«Le bureau du Procureur appelle toutes les parties concernées, victimes et témoins, organisations nationales et internationales, groupes de la Société civile, les autorités nationales à partager avec le bureau toute preuve qu’ils ont recueillie en relation avec les allégations de crimes internationaux commis à Goma», a annoncé la haute cour internationale dans un communiqué rendu public mercredi 05 février
Les crimes commis dans l’Est de la RD-Congo ne seront pas impunis. Leurs présumés auteurs, co-auteurs et complices devraient tôt ou tard répondre de leurs actes. Ce qui fait que la Cour pénale internationale -CPI- a, dans un communiqué publié mercredi 05 février, invité toute personne détenant des preuves sur les crimes commis à Goma, chef-lieu de la province du Nord-Kivu, au partage d’informations, en vue de traduire les auteurs devant les instances judiciaires.
«Le bureau du Procureur appelle toutes les parties concernées, victimes et témoins, organisations nationales et internationales, groupes de la Société civile, les autorités nationales à partager avec le bureau toute preuve qu’ils ont recueillie en relation avec les allégations de crimes internationaux commis à Goma», a annoncé ledit communiqué. Et de poursuivre: «des sources crédibles indiquent que des milliers de personnes ont été blessées et tuées autour de Goma après l’incursions des rebelles M23 et leurs alliés. Cet appel à témoin de toute personne détenant des preuves et informations va renforcer l’enquête du bureau du Procureur».
Dans le même ordre d’idées, la CPI a rappelé que le bureau du Procureur a ouvert un dossier depuis octobre 2024, et qu’elle continue son enquête qui inclue les derniers événements autour de la ville de Goma, qui est un drame humanitaire sans précédent au 21ème siècle. Depuis 2022, l’armée rwandaise sous le couvert du mouvement terroriste M23 en collaboration avec l’Alliance fleuve Congo -AFC- dirigé par l’ancien président de la Commission électorale nationale indépendante -CENI-, Corneille Nangaa, appuyé par le Rwanda, a de nouveau attaqué la RD-Congo.
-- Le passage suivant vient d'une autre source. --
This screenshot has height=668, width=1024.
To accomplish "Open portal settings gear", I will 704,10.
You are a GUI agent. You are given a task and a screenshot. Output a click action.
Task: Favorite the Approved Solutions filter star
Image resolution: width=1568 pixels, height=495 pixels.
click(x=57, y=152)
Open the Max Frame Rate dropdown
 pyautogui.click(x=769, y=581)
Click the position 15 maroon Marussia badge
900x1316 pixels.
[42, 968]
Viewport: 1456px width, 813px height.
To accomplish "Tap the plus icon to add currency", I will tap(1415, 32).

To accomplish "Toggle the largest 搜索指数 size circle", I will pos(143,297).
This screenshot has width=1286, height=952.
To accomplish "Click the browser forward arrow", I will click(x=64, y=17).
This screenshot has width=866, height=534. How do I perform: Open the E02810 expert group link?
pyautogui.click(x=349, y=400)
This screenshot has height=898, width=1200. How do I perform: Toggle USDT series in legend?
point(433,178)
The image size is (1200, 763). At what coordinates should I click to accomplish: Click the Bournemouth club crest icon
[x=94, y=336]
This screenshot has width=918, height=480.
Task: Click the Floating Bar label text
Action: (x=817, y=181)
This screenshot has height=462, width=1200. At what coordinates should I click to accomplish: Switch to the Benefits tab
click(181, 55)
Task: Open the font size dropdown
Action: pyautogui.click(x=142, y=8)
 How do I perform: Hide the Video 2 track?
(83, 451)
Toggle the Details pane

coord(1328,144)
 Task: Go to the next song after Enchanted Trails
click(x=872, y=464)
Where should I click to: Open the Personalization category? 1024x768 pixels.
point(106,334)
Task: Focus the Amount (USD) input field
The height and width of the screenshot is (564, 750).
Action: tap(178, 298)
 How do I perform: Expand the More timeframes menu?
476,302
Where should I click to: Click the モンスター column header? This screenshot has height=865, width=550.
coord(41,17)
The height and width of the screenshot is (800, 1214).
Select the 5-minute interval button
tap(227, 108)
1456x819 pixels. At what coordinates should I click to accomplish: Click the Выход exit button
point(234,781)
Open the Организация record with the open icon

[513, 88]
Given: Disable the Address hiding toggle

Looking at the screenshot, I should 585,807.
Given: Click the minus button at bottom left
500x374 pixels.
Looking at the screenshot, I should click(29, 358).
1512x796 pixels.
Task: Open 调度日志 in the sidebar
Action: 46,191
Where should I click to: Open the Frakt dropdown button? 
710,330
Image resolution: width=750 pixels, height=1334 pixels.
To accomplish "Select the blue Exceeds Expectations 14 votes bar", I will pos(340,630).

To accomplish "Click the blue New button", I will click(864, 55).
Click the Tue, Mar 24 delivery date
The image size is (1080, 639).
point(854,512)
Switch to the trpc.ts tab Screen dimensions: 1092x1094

Actuellement, les Forces armées de la RD-Congo -FARDC- affrontent les agresseurs dans les provinces du Nord-Kivu et du Sud-Kivu. L’occupation de la ville de Goma a causé la mort de plus de 3000 personnes et de dizaines de blessés sans compter des millions de déplacés internes. Cette guerre de l’Est qui a duré environ 30 ans, est un lourd tribut pour la RD-Congo qui a perdu plus de 12 millions d’âmes.